Washington, D.C. – Air transportation will be a key ingredient in metropolitan Washington’s economy in the coming decades despite a decline last year in passenger traffic nationally, according to a panel of experts who spoke today at a COG forum on aviation and the region's economy. In recent years, the economic impact of airports has been a key focus of COG's Aviation Policy Committee, which is chaired by Arlington County Board Member Mary Hynes.
The panelists focused on the significant increase in the number of international passengers using Dulles International Airport, the direct economic benefits of all the region’s airports and their links to the key national hubs such as New York, Chicago and Atlanta, along with the prediction that the nation’s economy is expected to show moderate but steady growth in the coming years.

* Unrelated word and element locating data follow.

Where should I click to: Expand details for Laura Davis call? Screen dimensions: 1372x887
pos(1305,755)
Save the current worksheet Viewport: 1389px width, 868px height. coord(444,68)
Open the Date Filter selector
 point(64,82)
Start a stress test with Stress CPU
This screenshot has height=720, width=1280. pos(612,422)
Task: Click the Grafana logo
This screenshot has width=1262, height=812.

James Bennett, president and chief executive officer of the Metropolitan Washington Airports Authority (MWAA), said that although passenger capacity – defined as the opportunity to sell airline seats – declined at Reagan National Airport and Dulles International last year, the number of seats that were actually sold was much higher than it was 10 years ago.
“The economic downturn has probably hit the bottom for the aviation industry, but I don’t think the airlines will add that capacity back soon,” he said. “We’ll see gradual, incremental growth.” A total of 6.3 million international passengers used Dulles airport last year – 26 percent of all its passengers – making it the best year for international traffic in the airport’s history, Bennett added.
Emphasizing the importance of international passengers, Leo Schefer, executive director of the Washington Airports Task Force said that nearly 20 percent of adults in the region visit Europe once every three years and 12 percent of the region’s jobs are related to international trade.
Schefer and Carmine Gallo, the Federal Aviation Administration’s Eastern Region Administrator, also emphasized the importance of transportation modes to quickly get passengers to and from the airports – such as the plan for building a Metrorail line to Dulles. They said an airport’s benefit doesn’t extend to the entire region without sufficient ground access.
Currently, the direct economic impacts of the region’s three major airports include 28,000 jobs related to the airports, a payroll of $1.3 billion from jobs at the airports, regional business activity of $6.5 billion, state and local taxes of $326 million and federal taxes of $500 million, Bennett said.
Dr. Stephen Fuller, Director of the Center for Regional Analysis at George Mason University, concluded the forum with a presentation on the importance of airports to the future of the region’s economy. Citing development around water ports, rail lines, and highways, Fuller noted that economic growth driven by transportation hubs, such as airports, is nothing new. However, increased competition is making such hubs more important than ever. The future of metropolitan areas is tied to the type of air service they can provide, which helps determine which industries they attract.
Fuller predicted that the federal government will remain a powerful job generator and continue to attract companies to the region, even if they choose to maintain headquarters elsewhere. “Our airports will make it possible for them to do that,” said Fuller.
Citing his forecasts that 1.7 million new residents and 1.6 million new jobs will come to the region by 2030, Fuller called for a regionally-focused development plan, with development around airports being crucial. Fuller closed with a call for regional leaders not to “undervalue” airport areas by failing to maximize economic development potential.